(Stored dataset items)
- - -

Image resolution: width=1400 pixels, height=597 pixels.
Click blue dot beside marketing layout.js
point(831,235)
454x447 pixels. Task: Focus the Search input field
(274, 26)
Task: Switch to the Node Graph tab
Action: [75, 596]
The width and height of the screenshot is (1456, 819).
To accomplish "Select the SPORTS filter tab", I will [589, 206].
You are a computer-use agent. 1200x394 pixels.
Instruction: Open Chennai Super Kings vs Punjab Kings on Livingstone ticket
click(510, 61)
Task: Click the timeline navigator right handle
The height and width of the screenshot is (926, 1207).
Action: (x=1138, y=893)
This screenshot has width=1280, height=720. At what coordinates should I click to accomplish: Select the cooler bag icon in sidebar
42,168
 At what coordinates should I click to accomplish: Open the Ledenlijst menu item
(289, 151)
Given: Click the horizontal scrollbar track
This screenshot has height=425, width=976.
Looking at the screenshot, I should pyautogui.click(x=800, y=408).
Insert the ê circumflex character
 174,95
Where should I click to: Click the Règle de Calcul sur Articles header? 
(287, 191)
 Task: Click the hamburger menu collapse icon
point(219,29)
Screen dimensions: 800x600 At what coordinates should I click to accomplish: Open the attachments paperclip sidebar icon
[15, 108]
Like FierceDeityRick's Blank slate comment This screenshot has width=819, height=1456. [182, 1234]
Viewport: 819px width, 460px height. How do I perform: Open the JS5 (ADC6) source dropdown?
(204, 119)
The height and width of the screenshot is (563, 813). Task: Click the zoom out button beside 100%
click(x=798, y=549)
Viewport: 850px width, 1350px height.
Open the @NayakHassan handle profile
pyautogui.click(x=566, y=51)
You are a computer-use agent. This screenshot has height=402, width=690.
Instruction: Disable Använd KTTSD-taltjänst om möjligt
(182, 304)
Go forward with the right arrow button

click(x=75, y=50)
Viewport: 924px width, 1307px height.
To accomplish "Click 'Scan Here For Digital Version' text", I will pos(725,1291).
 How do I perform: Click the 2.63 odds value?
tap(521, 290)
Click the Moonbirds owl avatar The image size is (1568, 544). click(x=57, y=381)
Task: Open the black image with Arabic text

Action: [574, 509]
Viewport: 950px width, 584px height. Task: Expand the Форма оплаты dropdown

- - -

__TASK DETAILS__. Set down the data exactly.

__RESPONSE AREA__.
Image resolution: width=1400 pixels, height=597 pixels.
Click blue dot beside marketing layout.js
point(831,235)
454x447 pixels. Task: Focus the Search input field
(274, 26)
Task: Switch to the Node Graph tab
Action: [75, 596]
The width and height of the screenshot is (1456, 819).
To accomplish "Select the SPORTS filter tab", I will [589, 206].
You are a computer-use agent. 1200x394 pixels.
Instruction: Open Chennai Super Kings vs Punjab Kings on Livingstone ticket
click(510, 61)
Task: Click the timeline navigator right handle
The height and width of the screenshot is (926, 1207).
Action: (x=1138, y=893)
This screenshot has width=1280, height=720. At what coordinates should I click to accomplish: Select the cooler bag icon in sidebar
42,168
 At what coordinates should I click to accomplish: Open the Ledenlijst menu item
(289, 151)
Given: Click the horizontal scrollbar track
This screenshot has height=425, width=976.
Looking at the screenshot, I should pyautogui.click(x=800, y=408).
Insert the ê circumflex character
 174,95
Where should I click to: Click the Règle de Calcul sur Articles header? 
(287, 191)
 Task: Click the hamburger menu collapse icon
point(219,29)
Screen dimensions: 800x600 At what coordinates should I click to accomplish: Open the attachments paperclip sidebar icon
[15, 108]
Like FierceDeityRick's Blank slate comment This screenshot has width=819, height=1456. [182, 1234]
Viewport: 819px width, 460px height. How do I perform: Open the JS5 (ADC6) source dropdown?
(204, 119)
The height and width of the screenshot is (563, 813). Task: Click the zoom out button beside 100%
click(x=798, y=549)
Viewport: 850px width, 1350px height.
Open the @NayakHassan handle profile
pyautogui.click(x=566, y=51)
You are a computer-use agent. This screenshot has height=402, width=690.
Instruction: Disable Använd KTTSD-taltjänst om möjligt
(182, 304)
Go forward with the right arrow button

click(x=75, y=50)
Viewport: 924px width, 1307px height.
To accomplish "Click 'Scan Here For Digital Version' text", I will pos(725,1291).
 How do I perform: Click the 2.63 odds value?
tap(521, 290)
Click the Moonbirds owl avatar The image size is (1568, 544). click(x=57, y=381)
Task: Open the black image with Arabic text

Action: [574, 509]
Viewport: 950px width, 584px height. Task: Expand the Форма оплаты dropdown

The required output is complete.